**Provided data**
-------------------------

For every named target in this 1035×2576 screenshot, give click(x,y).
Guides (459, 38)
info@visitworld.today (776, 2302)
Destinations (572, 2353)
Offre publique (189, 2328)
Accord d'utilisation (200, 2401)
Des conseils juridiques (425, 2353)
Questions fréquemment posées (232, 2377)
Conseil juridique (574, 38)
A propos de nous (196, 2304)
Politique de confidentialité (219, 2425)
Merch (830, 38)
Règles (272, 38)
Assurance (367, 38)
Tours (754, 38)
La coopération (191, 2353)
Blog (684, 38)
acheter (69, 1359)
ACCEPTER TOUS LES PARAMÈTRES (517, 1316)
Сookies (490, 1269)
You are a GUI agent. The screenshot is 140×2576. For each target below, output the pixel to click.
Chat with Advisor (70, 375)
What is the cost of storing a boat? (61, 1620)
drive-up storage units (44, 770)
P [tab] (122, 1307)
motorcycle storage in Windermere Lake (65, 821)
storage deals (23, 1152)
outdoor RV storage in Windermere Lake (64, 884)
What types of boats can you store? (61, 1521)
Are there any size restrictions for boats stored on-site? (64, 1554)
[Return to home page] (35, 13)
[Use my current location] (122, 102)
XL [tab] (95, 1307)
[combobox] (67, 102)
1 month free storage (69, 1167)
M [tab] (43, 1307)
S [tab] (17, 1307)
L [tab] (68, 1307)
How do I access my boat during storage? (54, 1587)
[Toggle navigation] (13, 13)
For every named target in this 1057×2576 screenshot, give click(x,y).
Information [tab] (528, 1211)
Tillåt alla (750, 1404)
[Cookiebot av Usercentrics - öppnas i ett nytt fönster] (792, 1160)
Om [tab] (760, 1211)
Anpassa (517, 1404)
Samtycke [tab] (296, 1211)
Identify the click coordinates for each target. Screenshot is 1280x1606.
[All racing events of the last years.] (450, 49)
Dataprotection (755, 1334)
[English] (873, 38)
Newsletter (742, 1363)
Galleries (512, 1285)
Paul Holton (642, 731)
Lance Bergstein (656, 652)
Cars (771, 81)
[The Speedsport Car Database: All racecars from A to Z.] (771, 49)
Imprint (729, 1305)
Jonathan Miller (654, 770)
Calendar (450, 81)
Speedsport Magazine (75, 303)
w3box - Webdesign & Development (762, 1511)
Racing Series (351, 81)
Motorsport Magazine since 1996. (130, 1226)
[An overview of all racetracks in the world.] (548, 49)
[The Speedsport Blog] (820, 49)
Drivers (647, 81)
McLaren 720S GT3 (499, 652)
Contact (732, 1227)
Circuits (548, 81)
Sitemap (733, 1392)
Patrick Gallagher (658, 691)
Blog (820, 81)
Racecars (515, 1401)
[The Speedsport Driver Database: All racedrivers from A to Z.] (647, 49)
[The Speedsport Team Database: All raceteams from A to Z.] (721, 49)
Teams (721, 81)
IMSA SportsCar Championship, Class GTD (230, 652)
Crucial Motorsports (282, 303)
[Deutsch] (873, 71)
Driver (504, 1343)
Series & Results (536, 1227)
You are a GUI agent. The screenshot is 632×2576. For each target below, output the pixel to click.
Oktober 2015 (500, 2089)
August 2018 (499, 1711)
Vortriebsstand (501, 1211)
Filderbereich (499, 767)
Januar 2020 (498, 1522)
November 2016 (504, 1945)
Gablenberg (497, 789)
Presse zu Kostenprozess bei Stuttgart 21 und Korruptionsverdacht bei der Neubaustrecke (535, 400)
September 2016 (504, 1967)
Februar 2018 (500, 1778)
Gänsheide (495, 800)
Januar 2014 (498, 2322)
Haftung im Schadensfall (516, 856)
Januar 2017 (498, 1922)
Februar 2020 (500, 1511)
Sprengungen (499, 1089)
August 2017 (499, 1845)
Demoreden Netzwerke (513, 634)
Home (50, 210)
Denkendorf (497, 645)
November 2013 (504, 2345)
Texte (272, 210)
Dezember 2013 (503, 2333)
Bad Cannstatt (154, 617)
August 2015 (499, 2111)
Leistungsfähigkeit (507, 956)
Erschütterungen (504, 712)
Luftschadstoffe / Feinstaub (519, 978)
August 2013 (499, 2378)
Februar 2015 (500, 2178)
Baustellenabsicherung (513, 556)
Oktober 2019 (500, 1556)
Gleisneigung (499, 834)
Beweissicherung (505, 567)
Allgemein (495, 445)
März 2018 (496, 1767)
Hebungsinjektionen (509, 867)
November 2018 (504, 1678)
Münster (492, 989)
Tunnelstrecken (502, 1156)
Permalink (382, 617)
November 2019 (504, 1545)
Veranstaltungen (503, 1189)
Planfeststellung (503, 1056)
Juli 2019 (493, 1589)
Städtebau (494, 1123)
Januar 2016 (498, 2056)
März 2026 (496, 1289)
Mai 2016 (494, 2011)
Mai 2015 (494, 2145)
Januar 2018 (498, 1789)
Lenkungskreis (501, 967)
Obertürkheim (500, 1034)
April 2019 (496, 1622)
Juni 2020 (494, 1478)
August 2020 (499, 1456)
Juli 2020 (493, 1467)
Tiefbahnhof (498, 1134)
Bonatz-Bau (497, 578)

-------------------------

**Try it**
The data must be transcribed in full. Every word stays the same.

**Task response**
For every named target in this 1035×2576 screenshot, give click(x,y).
Guides (459, 38)
info@visitworld.today (776, 2302)
Destinations (572, 2353)
Offre publique (189, 2328)
Accord d'utilisation (200, 2401)
Des conseils juridiques (425, 2353)
Questions fréquemment posées (232, 2377)
Conseil juridique (574, 38)
A propos de nous (196, 2304)
Politique de confidentialité (219, 2425)
Merch (830, 38)
Règles (272, 38)
Assurance (367, 38)
Tours (754, 38)
La coopération (191, 2353)
Blog (684, 38)
acheter (69, 1359)
ACCEPTER TOUS LES PARAMÈTRES (517, 1316)
Сookies (490, 1269)
You are a GUI agent. The screenshot is 140×2576. For each target below, output the pixel to click.
Chat with Advisor (70, 375)
What is the cost of storing a boat? (61, 1620)
drive-up storage units (44, 770)
P [tab] (122, 1307)
motorcycle storage in Windermere Lake (65, 821)
storage deals (23, 1152)
outdoor RV storage in Windermere Lake (64, 884)
What types of boats can you store? (61, 1521)
Are there any size restrictions for boats stored on-site? (64, 1554)
[Return to home page] (35, 13)
[Use my current location] (122, 102)
XL [tab] (95, 1307)
[combobox] (67, 102)
1 month free storage (69, 1167)
M [tab] (43, 1307)
S [tab] (17, 1307)
L [tab] (68, 1307)
How do I access my boat during storage? (54, 1587)
[Toggle navigation] (13, 13)
For every named target in this 1057×2576 screenshot, give click(x,y).
Information [tab] (528, 1211)
Tillåt alla (750, 1404)
[Cookiebot av Usercentrics - öppnas i ett nytt fönster] (792, 1160)
Om [tab] (760, 1211)
Anpassa (517, 1404)
Samtycke [tab] (296, 1211)
Identify the click coordinates for each target. Screenshot is 1280x1606.
[All racing events of the last years.] (450, 49)
Dataprotection (755, 1334)
[English] (873, 38)
Newsletter (742, 1363)
Galleries (512, 1285)
Paul Holton (642, 731)
Lance Bergstein (656, 652)
Cars (771, 81)
[The Speedsport Car Database: All racecars from A to Z.] (771, 49)
Imprint (729, 1305)
Jonathan Miller (654, 770)
Calendar (450, 81)
Speedsport Magazine (75, 303)
w3box - Webdesign & Development (762, 1511)
Racing Series (351, 81)
Motorsport Magazine since 1996. (130, 1226)
[An overview of all racetracks in the world.] (548, 49)
[The Speedsport Blog] (820, 49)
Drivers (647, 81)
McLaren 720S GT3 (499, 652)
Contact (732, 1227)
Circuits (548, 81)
Sitemap (733, 1392)
Patrick Gallagher (658, 691)
Blog (820, 81)
Racecars (515, 1401)
[The Speedsport Driver Database: All racedrivers from A to Z.] (647, 49)
[The Speedsport Team Database: All raceteams from A to Z.] (721, 49)
Teams (721, 81)
IMSA SportsCar Championship, Class GTD (230, 652)
Crucial Motorsports (282, 303)
[Deutsch] (873, 71)
Driver (504, 1343)
Series & Results (536, 1227)
You are a GUI agent. The screenshot is 632×2576. For each target below, output the pixel to click.
Oktober 2015 (500, 2089)
August 2018 (499, 1711)
Vortriebsstand (501, 1211)
Filderbereich (499, 767)
Januar 2020 (498, 1522)
November 2016 (504, 1945)
Gablenberg (497, 789)
Presse zu Kostenprozess bei Stuttgart 21 und Korruptionsverdacht bei der Neubaustrecke (535, 400)
September 2016 (504, 1967)
Februar 2018 (500, 1778)
Gänsheide (495, 800)
Januar 2014 (498, 2322)
Haftung im Schadensfall (516, 856)
Januar 2017 (498, 1922)
Februar 2020 (500, 1511)
Sprengungen (499, 1089)
August 2017 (499, 1845)
Demoreden Netzwerke (513, 634)
Home (50, 210)
Denkendorf (497, 645)
November 2013 (504, 2345)
Texte (272, 210)
Dezember 2013 (503, 2333)
Bad Cannstatt (154, 617)
August 2015 (499, 2111)
Leistungsfähigkeit (507, 956)
Erschütterungen (504, 712)
Luftschadstoffe / Feinstaub (519, 978)
August 2013 (499, 2378)
Februar 2015 (500, 2178)
Baustellenabsicherung (513, 556)
Oktober 2019 (500, 1556)
Gleisneigung (499, 834)
Beweissicherung (505, 567)
Allgemein (495, 445)
März 2018 (496, 1767)
Hebungsinjektionen (509, 867)
November 2018 (504, 1678)
Münster (492, 989)
Tunnelstrecken (502, 1156)
Permalink (382, 617)
November 2019 (504, 1545)
Veranstaltungen (503, 1189)
Planfeststellung (503, 1056)
Juli 2019 (493, 1589)
Städtebau (494, 1123)
Januar 2016 (498, 2056)
März 2026 (496, 1289)
Mai 2016 (494, 2011)
Mai 2015 (494, 2145)
Januar 2018 (498, 1789)
Lenkungskreis (501, 967)
Obertürkheim (500, 1034)
April 2019 (496, 1622)
Juni 2020 (494, 1478)
August 2020 (499, 1456)
Juli 2020 (493, 1467)
Tiefbahnhof (498, 1134)
Bonatz-Bau (497, 578)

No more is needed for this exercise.